Systematic Scaling Analysis of Jailbreak Attacks in Large Language Models
Xiangwen Wang 1, Ananth Balashankar 2, Varun Chandrasekaran 2
Published on arXiv
2603.11149
Input Manipulation Attack
OWASP ML Top 10 — ML01
Prompt Injection
OWASP LLM Top 10 — LLM01
Key Finding
Prompting-based jailbreak paradigms are the most compute-efficient across model families, and misinformation-related harms are systematically easier to elicit than other harm types regardless of attack paradigm.
Jailbreak Scaling Laws
Novel technique introduced
Large language models remain vulnerable to jailbreak attacks, yet we still lack a systematic understanding of how jailbreak success scales with attacker effort across methods, model families, and harm types.
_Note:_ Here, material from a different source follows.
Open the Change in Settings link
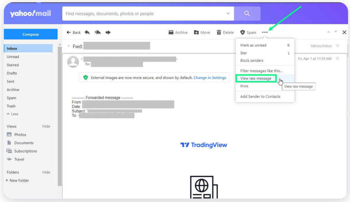This screenshot has height=202, width=350. coord(210,78)
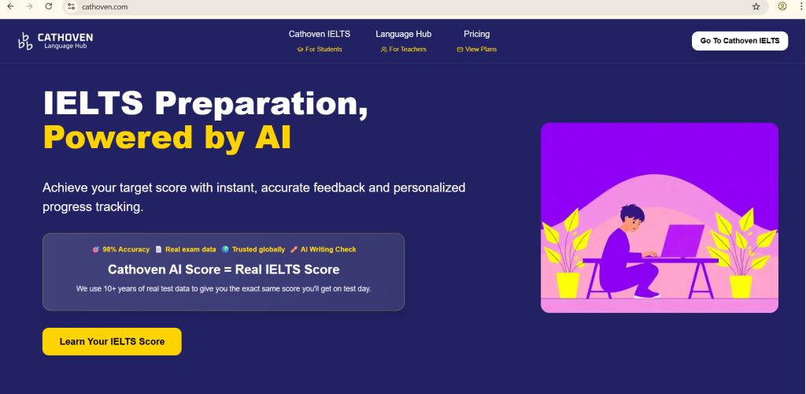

We initiate a scaling-law framework for jailbreaks by treating each attack as a compute-bounded optimization procedure and measuring progress on a shared FLOPs axis. Our systematic evaluation spans four representative jailbreak paradigms, covering optimization-based attacks, self-refinement prompting, sampling-based selection, and genetic optimization, across multiple model families and scales on a diverse set of harmful goals. We investigate scaling laws that relate attacker budget to attack success score by fitting a simple saturating exponential function to FLOPs--success trajectories, and we derive comparable efficiency summaries from the fitted curves. Empirically, prompting-based paradigms tend to be the most compute-efficient compared to optimization-based methods. To explain this gap, we cast prompt-based updates into an optimization view and show via a same-state comparison that prompt-based attacks more effectively optimize in prompt space. We also show that attacks occupy distinct success--stealthiness operating points with prompting-based methods occupying the high-success, high-stealth region. Finally, we find that vulnerability is strongly goal-dependent: harms involving misinformation are typically easier to elicit than other non-misinformation harms.
Key Contributions
- Proposes a FLOPs-normalized scaling-law framework (saturating exponential fit) to compare jailbreak attack efficiency across four paradigms on a unified compute axis
- Shows that prompt-based attacks are more compute-efficient than optimization-based attacks and explains this gap by casting prompt updates into an optimization view showing better prompt-space coverage
- Identifies that vulnerability is strongly goal-dependent, with misinformation harms being systematically easier to elicit, and maps attacks to distinct success–stealthiness operating points
🛡️ Threat Analysis
One of the four evaluated paradigms is optimization-based attacks (gradient-based adversarial suffix optimization like GCG), which are canonical ML01 input manipulation attacks at inference time.